Data for this task Start Marker

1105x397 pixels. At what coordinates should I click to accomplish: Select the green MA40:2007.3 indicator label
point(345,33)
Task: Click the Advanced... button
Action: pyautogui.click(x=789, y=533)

Data for this task End Marker
Data for this task Start Marker

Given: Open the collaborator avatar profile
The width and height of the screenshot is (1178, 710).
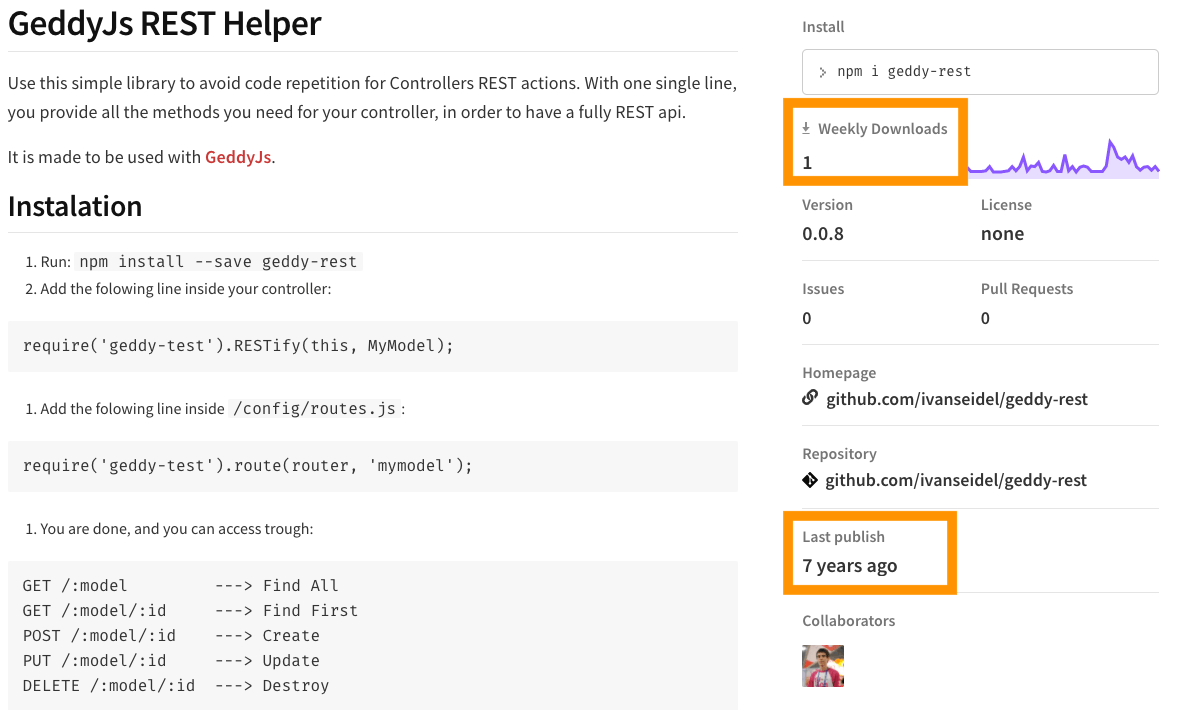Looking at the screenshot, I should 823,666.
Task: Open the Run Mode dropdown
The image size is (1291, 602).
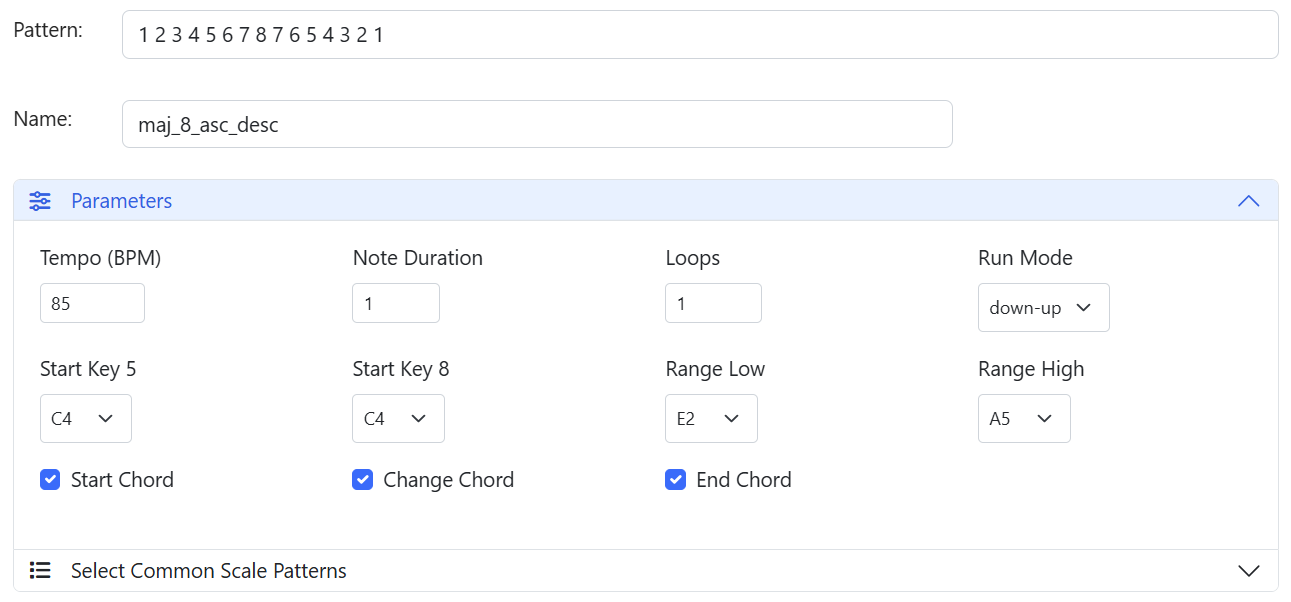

Data for this task End Marker

Problem to solve:
Copy every line where the word "Open" is present in the entries above.

The completed task:
Given: Open the collaborator avatar profile
Task: Open the Run Mode dropdown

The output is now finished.